Saturday, November 28, 2015

Advent – a few somewhat unconnected thoughts


The Christian calendar turns over tomorrow. Each year, we begin our year with the first Sunday of Advent. I’ve wondered why this is, but never really researched it. So, what follows is not a theological discourse.

Ages ago, Christmas was set in December as a way to weaken the hold of “pagan” celebrations during the winter solstice. In recent years, I’ve wondered if this did any good, even at the time it was first initiated. Our oh-so-commercial Christmas season has almost entirely buried the holy. We talk about this as if it is a recent problem, but is it really? Or has embracing the holy perhaps always been a challenge?

The idea of starting our calendar with a celebration of the birth of the One through whom our religion was created makes sense to me. But how did these four weeks leading up to Christmas become the season of Advent?

I was talking to Kay about this the other day. She hypothesized that since Christ is the Light, and that since November is statistically the grayest, cloudiest month of the year, at least where we’ve lived, that Advent is a journey into the light. Probably not quite theologically accurate, but I like this. If I take that thread a little further, once the snow arrives, as it almost always does during Advent in northern Wisconsin, this journeying into the light is compounded, brightened even. (Maybe that’s part of the reason Kay doesn’t like a gray/green Christmas?)

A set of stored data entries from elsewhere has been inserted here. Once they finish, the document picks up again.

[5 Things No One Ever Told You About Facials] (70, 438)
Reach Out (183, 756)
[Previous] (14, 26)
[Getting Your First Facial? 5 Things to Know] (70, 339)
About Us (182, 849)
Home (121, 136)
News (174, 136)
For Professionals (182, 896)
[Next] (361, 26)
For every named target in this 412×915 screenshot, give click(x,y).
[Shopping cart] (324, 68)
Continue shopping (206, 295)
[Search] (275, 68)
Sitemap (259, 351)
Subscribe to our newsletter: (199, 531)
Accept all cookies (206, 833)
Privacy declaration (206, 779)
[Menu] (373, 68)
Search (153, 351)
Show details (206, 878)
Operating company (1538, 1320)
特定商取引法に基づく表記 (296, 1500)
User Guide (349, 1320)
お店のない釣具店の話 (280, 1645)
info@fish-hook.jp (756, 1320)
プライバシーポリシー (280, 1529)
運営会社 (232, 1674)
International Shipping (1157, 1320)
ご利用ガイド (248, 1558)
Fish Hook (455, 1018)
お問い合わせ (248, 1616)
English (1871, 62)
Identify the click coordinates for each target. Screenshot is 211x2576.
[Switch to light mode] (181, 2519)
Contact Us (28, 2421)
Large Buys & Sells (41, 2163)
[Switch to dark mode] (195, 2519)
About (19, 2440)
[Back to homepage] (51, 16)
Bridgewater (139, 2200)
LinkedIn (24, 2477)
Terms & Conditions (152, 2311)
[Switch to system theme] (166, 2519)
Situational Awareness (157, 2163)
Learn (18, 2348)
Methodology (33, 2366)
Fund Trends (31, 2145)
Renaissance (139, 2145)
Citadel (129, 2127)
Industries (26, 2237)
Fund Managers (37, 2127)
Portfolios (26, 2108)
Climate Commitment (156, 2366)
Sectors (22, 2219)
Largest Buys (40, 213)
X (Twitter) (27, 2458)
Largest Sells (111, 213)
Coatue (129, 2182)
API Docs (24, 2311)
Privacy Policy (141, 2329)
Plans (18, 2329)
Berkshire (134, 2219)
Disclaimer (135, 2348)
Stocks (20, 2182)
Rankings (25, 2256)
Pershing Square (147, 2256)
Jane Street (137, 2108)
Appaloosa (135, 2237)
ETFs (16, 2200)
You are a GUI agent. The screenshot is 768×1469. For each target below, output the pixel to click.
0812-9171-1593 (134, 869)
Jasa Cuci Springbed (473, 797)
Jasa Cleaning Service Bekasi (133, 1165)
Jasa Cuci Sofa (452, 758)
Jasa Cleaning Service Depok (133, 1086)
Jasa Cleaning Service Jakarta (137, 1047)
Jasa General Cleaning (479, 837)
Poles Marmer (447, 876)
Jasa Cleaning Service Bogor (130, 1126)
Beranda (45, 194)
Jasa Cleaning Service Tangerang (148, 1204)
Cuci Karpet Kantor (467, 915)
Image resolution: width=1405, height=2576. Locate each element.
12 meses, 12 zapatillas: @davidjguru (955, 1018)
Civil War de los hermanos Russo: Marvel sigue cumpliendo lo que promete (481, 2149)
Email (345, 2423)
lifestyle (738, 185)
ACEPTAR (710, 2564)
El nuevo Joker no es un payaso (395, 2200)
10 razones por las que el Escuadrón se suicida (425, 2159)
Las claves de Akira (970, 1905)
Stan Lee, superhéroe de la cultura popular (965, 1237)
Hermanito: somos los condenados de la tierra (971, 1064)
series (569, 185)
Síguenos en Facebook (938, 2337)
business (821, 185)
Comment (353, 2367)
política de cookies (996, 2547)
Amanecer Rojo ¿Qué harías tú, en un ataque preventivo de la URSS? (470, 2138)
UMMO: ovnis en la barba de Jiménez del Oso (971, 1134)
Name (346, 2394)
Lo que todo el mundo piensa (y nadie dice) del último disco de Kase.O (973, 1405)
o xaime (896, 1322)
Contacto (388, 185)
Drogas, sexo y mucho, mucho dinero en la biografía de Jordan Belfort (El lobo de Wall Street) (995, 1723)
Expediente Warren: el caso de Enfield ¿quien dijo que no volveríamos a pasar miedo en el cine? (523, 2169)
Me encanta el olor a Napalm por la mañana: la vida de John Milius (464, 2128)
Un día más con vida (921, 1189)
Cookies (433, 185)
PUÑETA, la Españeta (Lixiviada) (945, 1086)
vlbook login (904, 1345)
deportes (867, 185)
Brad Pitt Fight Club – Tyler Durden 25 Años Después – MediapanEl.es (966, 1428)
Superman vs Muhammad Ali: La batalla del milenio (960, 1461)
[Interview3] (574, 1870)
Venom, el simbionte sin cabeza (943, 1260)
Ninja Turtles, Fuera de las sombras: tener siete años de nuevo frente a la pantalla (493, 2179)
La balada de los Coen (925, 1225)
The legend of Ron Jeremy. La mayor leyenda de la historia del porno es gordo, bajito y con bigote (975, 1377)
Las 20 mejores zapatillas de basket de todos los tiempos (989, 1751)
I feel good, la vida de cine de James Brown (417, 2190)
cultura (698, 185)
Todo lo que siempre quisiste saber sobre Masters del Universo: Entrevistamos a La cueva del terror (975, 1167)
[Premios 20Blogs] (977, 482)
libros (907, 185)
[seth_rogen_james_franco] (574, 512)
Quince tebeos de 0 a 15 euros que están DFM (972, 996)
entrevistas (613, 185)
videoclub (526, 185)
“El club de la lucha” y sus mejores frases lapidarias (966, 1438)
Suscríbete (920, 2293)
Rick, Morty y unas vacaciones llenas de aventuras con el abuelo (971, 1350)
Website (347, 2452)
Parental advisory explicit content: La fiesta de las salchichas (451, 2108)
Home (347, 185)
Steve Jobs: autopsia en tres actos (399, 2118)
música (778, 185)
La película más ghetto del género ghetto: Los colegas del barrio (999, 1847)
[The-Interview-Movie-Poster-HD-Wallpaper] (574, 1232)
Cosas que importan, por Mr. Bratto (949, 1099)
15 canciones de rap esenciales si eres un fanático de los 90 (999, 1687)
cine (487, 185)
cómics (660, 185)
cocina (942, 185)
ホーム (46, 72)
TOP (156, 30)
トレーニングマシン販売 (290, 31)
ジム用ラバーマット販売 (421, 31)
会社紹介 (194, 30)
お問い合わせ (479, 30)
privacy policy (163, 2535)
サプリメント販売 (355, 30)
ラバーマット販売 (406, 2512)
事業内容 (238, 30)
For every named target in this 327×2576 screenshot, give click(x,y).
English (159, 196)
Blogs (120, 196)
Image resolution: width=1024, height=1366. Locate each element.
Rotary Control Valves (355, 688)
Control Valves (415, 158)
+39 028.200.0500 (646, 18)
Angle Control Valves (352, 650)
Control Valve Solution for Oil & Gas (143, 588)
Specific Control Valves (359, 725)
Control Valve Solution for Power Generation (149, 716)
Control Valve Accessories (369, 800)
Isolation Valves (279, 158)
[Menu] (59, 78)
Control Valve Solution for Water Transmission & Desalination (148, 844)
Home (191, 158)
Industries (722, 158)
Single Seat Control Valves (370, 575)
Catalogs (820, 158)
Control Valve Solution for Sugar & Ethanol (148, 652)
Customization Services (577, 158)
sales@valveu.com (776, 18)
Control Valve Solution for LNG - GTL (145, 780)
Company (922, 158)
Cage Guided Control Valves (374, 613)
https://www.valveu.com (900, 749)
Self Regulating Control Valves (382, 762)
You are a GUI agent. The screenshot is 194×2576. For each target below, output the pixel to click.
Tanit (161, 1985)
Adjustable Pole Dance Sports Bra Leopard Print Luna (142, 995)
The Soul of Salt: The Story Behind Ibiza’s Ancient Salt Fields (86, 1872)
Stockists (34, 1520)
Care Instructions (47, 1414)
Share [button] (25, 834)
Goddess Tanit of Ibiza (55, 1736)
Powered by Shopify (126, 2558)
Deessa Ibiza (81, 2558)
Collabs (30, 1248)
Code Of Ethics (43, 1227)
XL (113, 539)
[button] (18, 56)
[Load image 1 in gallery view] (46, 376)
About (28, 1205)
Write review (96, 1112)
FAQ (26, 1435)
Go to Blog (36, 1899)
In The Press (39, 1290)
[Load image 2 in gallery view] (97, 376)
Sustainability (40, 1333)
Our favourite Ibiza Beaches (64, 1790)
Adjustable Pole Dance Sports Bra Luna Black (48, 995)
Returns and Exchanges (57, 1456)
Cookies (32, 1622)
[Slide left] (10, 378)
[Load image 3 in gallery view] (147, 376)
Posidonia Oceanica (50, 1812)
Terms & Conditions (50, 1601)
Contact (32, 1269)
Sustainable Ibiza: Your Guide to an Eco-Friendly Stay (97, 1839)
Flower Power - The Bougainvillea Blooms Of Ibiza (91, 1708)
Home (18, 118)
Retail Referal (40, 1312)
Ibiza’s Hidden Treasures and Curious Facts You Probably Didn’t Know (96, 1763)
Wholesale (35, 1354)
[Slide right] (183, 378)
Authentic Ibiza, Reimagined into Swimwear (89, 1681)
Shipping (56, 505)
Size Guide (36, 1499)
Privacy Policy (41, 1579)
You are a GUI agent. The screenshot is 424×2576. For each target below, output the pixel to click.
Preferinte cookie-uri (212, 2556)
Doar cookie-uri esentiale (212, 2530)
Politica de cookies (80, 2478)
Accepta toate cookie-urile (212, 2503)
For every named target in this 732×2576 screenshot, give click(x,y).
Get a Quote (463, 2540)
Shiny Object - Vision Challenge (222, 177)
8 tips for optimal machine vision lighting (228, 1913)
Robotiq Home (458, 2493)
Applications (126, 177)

Dictionary.com defines advent firstly as: “a coming into place, view, or being; arrival.” The word comes from the Latin, advenire, which The Latin Dictionary tells us means “To come upon, find.” Some of us like to sing, Veni, Veni Emmanuel (O Come, O Come Emmanuel) during this season.

I get that the advent of spring is a coming into being (from our human perspective, anyway.) Spring’s arrival is something I very much anticipate. Still, I don’t think of Advent (with a capital A, again) as something I anticipate so much.

Advent is a time of preparation. Songs and stories tell us to use these weeks as a time to prepare our minds and hearts for Christ’s coming. Or maybe rather than preparing ourselves, Advent is a season to open ourselves, intentionally, to the activity of God as Spirit, so that she can work in our lives*, preparing us. (In other words, it’s not us doing the preparation, but rather our being available so that we can be prepared.) Just a thought.

In what ways does Advent speak to you? Share your thoughts below.

Let’s help each other to prepare, or to open ourselves to being prepared, so that God can do great things in us and through us.

* When I heard John Bell speak this summer, he regularly used the feminine pronoun for the Spirit, each time telling his listeners that – in Hebrew – the word for Spirit, ruach, is feminine.